GOAL A:
Print the entries starting with the line that contains "Task: Go to Networks in the sidebar" and ending with the line that contains "coord(502,630)", including both of those lines.

EXCERPT PROVIDED:

Deep Dive Into Ballerina Runtime - Types I
Table of Content⌗
Background⌗
Every programming language has some kind of an in built type system. This is even applicable for those languages with dynamic type systems. For a compiler to function, these default types are essential.
Since ballerina is a statically typed language, Ballerina Native compiler defines a fairly descriptive in build type system.
In this small series of articles, we’ll explore the Ins and outs of it as well try to fix some open issues. Possibly #142 since it focuses on another important part of ballerina, semantic subtyping.
Semantic Subtyping⌗
A type system of a programming language is often defined using set of rules. At the core of this, subtyping plays a major role.
Subtyping plays a major role in OOP languages. In fact, it can be defined through OOP concept, polymorphism. According to Wikipedia, a subtype is essentially a datatype, which is related to another, by either semantically or syntactically.
Say there is a class called Cat. and that Cat inherits from class Animal. In this specific scenario, class Cat is a subtype of class Animal.
Now how can this be useful in the context of a compiler? Image the following function
float addFloats(float a, float b) {
return a + b;
}
above addFloats
function expects two floats as arguments an returns a float. But what happens if call addFloats
function like this,
addFloats(1, 2)

MATERIAL PROVIDED:
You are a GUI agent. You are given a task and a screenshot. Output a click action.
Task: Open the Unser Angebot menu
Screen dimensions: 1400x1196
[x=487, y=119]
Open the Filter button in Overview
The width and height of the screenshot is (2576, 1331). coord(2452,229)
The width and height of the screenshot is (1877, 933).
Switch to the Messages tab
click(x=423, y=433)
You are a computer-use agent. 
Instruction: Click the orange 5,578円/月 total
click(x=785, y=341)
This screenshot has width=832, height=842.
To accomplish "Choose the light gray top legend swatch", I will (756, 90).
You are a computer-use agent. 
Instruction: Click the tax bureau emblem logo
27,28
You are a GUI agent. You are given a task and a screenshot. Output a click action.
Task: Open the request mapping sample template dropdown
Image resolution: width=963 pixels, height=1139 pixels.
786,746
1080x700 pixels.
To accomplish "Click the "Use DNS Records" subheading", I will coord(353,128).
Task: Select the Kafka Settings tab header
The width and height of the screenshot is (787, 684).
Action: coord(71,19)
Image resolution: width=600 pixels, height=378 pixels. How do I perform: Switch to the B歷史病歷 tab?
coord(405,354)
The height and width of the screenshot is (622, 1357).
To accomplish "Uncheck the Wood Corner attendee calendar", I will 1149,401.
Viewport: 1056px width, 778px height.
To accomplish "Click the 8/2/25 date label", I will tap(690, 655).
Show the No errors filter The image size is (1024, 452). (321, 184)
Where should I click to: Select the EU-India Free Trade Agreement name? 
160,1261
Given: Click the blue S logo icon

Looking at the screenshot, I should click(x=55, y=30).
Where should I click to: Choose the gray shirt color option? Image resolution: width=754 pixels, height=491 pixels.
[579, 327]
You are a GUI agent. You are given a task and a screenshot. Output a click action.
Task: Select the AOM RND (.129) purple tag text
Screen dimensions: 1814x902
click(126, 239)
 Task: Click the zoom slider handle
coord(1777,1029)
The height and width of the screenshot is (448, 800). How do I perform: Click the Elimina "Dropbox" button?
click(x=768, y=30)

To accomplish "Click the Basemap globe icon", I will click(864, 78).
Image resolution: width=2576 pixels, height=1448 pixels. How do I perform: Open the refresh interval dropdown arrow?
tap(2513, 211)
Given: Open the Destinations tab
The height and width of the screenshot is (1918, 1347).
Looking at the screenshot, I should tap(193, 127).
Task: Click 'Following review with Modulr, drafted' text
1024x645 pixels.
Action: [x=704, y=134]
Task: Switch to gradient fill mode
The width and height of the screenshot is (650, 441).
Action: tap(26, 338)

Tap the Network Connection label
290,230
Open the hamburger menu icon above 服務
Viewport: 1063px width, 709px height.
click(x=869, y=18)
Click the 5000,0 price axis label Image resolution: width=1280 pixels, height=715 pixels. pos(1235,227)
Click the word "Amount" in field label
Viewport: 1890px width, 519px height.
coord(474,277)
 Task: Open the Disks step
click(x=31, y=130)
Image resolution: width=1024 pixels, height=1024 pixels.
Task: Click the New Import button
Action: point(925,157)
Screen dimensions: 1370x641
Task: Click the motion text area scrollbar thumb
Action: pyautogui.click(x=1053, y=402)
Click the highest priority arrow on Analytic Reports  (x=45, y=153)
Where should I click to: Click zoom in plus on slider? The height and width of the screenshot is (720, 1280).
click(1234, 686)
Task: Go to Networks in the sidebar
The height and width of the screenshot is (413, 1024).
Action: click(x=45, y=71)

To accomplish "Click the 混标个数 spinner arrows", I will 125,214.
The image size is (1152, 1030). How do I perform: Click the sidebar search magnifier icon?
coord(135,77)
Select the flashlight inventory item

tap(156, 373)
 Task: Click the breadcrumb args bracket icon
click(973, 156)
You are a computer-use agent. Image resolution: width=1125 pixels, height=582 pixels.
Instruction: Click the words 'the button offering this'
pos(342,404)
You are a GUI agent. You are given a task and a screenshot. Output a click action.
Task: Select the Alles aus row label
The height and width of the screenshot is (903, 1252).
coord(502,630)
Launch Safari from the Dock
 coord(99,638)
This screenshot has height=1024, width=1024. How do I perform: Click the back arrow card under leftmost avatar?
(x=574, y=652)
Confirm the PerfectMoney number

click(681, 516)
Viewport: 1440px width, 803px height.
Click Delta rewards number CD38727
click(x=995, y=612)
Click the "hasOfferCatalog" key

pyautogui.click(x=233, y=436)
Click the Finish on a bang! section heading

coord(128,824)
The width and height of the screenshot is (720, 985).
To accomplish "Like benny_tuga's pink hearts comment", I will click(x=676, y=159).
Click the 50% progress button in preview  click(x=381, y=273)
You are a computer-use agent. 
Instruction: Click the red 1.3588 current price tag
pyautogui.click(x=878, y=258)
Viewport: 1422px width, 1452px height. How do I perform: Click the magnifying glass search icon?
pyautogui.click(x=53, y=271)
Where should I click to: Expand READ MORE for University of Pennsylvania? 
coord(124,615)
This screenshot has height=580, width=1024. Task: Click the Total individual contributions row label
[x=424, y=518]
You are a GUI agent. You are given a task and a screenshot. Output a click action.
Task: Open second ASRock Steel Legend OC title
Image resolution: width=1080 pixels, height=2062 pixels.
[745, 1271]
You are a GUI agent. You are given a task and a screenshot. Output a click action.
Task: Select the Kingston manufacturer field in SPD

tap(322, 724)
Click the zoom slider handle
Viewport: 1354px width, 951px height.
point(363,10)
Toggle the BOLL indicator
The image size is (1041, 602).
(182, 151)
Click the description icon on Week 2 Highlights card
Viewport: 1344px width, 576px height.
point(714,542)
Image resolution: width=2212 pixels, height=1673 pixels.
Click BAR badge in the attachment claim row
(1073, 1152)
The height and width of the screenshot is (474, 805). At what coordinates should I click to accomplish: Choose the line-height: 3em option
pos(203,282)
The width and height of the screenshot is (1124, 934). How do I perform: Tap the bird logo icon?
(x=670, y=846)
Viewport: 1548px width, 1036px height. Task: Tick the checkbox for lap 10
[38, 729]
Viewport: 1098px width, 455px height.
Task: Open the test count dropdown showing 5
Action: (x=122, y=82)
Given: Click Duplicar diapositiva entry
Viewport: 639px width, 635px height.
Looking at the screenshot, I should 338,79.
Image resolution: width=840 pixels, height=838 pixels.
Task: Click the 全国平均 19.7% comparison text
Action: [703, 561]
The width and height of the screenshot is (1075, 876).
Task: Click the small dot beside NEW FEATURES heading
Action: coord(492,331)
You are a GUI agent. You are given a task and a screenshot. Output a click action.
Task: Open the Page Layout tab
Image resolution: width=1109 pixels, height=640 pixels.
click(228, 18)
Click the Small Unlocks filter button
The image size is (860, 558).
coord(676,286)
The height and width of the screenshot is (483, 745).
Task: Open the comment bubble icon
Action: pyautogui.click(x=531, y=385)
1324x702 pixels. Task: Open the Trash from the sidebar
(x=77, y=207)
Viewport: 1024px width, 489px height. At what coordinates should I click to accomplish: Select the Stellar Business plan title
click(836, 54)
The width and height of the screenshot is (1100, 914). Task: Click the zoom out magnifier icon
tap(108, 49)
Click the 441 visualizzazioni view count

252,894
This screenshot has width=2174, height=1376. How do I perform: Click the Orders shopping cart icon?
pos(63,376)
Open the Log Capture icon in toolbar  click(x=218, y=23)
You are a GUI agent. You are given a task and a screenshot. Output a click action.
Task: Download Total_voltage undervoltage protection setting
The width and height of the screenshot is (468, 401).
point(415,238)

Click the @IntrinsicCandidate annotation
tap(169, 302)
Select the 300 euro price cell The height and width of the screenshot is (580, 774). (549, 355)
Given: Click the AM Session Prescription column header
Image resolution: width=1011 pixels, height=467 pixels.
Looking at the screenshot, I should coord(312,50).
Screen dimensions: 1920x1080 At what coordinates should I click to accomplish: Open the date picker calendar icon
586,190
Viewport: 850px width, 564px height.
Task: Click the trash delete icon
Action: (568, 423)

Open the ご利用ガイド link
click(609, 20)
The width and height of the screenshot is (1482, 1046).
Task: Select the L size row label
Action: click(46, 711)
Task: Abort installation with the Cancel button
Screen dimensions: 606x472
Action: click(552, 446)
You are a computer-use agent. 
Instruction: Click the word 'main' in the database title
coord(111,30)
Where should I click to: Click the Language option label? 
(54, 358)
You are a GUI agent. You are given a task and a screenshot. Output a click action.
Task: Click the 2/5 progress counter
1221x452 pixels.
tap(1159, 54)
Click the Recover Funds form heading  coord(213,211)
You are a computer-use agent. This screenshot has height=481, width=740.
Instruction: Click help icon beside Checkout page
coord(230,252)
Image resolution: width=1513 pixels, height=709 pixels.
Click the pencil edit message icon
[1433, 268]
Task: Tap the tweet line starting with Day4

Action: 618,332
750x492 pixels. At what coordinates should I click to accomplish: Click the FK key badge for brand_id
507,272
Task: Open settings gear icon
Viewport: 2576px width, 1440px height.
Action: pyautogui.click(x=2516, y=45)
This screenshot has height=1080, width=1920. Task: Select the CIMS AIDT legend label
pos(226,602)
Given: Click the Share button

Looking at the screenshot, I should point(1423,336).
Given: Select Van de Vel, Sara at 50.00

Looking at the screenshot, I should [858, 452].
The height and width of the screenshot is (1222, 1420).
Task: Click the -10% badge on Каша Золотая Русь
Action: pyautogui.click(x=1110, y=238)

GOAL B:
Write what comes next in the article on Ballerina runtime types, starting after its final line.

EXPECTED OUTPUT A:
Task: Go to Networks in the sidebar
The height and width of the screenshot is (413, 1024).
Action: click(x=45, y=71)

To accomplish "Click the 混标个数 spinner arrows", I will 125,214.
The image size is (1152, 1030). How do I perform: Click the sidebar search magnifier icon?
coord(135,77)
Select the flashlight inventory item

tap(156, 373)
 Task: Click the breadcrumb args bracket icon
click(973, 156)
You are a computer-use agent. Image resolution: width=1125 pixels, height=582 pixels.
Instruction: Click the words 'the button offering this'
pos(342,404)
You are a GUI agent. You are given a task and a screenshot. Output a click action.
Task: Select the Alles aus row label
The height and width of the screenshot is (903, 1252).
coord(502,630)

EXPECTED OUTPUT B:
Here both parameters passed are integers. A compiler can approach this problem in multiple ways. one of which is to allow use of integers wherever floats are expected. Here, float is the super type and the int is the subtype. Therefore the subtype relation can be written as int <: flaot
.
the other approach is to use a generic interface, or a type that both flaot and integer are derived from.
Number addFloats(Number a, Number b) {
return a + b;
}
here the super type is Number
and elements of both subtypes int
and float
can be passed as parameters to the function.
Semantic Subtyping implementation in Ballerina⌗
core.bal file contains some of the most important parts of the semantic subtyping implementation of the ballerina language.
Env
classed defined in that file is to be the base for each semantic type that is a subtype.
However what really caught me is the defintions of below records.
public type BasicTypeCode
BT_NIL|BT_BOOLEAN|BT_INT|BT_FLOAT|BT_DECIMAL
|BT_STRING|BT_ERROR|BT_TYPEDESC|BT_HANDLE|BT_FUNCTION
|BT_FUTURE|BT_STREAM
|BT_LIST|BT_MAPPING|BT_TABLE|BT_XML|BT_OBJECT
|BT_CELL|BT_UNDEF;
Here it defines a new type union called BasicTypeCode
with it can be one of the basic types.
type Atom RecAtom|TypeAtom;
type RecAtom int;
type TypeAtom readonly & record {|
int index;
AtomicType atomicType;
|};
type AtomicType ListAtomicType|MappingAtomicType|CellAtomicType;
Union type Atom
, which is defined above can be either of RecAtom
or TypeAtom
.
a RecAtom
is essentially another name for int
.
TypeAtom
, on the other hand is a record which describes, as the name implies, an atomic type.
type TypeAtom readonly & record {|
int index;
AtomicType atomicType;
|};
type AtomicType ListAtomicType|MappingAtomicType|CellAtomicType;
An atomic type in general, is a type that garantees I/O (to address space of the program) operations through a single instruction. Say for instance,
mov [rbp+4], 4
These types cannot be divided or filter out furthur. This means, these are the building blocks of all the types implemented in a language.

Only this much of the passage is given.